In our study, serum albumin and hemoglobin levels in patients with UC were significantly lower than those in the control group. In a study conducted with IBD and non-IBD patients, the serum albumin value in IBD (CD and UC) patients was significantly lower than that in non-IBD patients (23). Since serum albumin is the main protein in human serum, it reflects nutritional status and is an acute phase reactant. The level of serum albumin decreases in inflammation (26). In a study by Liu et al. (27), comparing patients in remission and active IBD, serum hemoglobin and albumin values in the active IBD group were significantly lower than those in remission.
Detection of lower hemoglobin and serum albumin levels in patients with IBD having CMV and EBV infection in our study suggests that that patients with EBV and CMV infection may have more serious clinical findings. In addition, it is known that low hemoglobin and albumin levels in the pre-operative period increase surgical complications (28,29).

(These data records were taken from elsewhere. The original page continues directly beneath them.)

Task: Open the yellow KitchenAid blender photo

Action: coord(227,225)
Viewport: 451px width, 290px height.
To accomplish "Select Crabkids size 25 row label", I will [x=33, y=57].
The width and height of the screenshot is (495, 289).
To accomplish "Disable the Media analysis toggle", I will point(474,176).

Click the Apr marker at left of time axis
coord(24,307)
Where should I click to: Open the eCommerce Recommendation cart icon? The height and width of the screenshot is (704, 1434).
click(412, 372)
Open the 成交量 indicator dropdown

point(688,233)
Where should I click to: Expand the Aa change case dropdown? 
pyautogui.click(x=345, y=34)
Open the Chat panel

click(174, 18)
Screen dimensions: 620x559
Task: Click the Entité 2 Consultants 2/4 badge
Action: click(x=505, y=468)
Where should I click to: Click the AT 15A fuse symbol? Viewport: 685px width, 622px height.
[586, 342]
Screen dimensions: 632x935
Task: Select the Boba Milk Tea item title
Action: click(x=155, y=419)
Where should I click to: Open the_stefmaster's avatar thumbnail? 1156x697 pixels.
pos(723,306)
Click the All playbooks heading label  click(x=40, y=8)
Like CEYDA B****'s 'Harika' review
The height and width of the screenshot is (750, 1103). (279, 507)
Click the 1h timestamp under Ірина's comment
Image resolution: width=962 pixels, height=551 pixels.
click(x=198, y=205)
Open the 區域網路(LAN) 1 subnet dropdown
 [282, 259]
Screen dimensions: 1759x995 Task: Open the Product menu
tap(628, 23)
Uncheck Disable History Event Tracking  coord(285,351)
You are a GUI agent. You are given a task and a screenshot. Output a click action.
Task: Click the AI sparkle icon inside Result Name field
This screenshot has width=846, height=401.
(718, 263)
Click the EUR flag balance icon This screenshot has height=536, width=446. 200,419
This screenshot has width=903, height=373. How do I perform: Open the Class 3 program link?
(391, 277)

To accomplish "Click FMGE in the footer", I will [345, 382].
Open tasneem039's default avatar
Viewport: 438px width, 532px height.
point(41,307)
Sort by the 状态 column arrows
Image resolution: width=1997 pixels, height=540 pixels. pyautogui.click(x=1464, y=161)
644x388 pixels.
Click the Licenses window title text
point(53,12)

From this perspective, care should be taken regarding postoperative complications after surgery in IBD patients with EBV and CMV infection.
The incidence of developing colorectal cancer in patients with UC is approximately 3% (30). The effect of EBV and CMV on the development of malignancy in IBD is not yet clearly understood. In our study, we detected colorectal cancer in 20% of patients who underwent total proctectomy. However, EBV and CMV infections were not significantly different in the UC group with malignancy.
Clinical symptoms play an important role in the diagnosis of EBV and CMV infection in patients with IBD. Although Wang et al. (21) showed a correlation between clinical disease activities and EBV/CMV infection, we did not detect a relationship between EBV and CMV infection and clinical activity and endoscopic activity index scores.
CONCLUSION
In conclusion, this study shows that patients with IBD undergoing surgery have a high prevalence of EBV and CMV. In addition, although it has not been shown to directly affect surgical outcomes, caution should be exercised regarding perioperative surgical complications that may be caused by low serum hemoglobin and albumin levels in patients with UC.